* [Directions for this task]
Copy out every line of the following listing, unchanged and in the same order.

[Start of Records to use]

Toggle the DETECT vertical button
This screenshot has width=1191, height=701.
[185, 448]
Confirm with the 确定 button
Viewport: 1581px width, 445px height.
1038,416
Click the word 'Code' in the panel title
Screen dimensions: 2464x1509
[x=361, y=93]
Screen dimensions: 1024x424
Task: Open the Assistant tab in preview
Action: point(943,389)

[End of Records to use]

* [Written reply]
Toggle the DETECT vertical button
This screenshot has width=1191, height=701.
[185, 448]
Confirm with the 确定 button
Viewport: 1581px width, 445px height.
1038,416
Click the word 'Code' in the panel title
Screen dimensions: 2464x1509
[x=361, y=93]
Screen dimensions: 1024x424
Task: Open the Assistant tab in preview
Action: point(943,389)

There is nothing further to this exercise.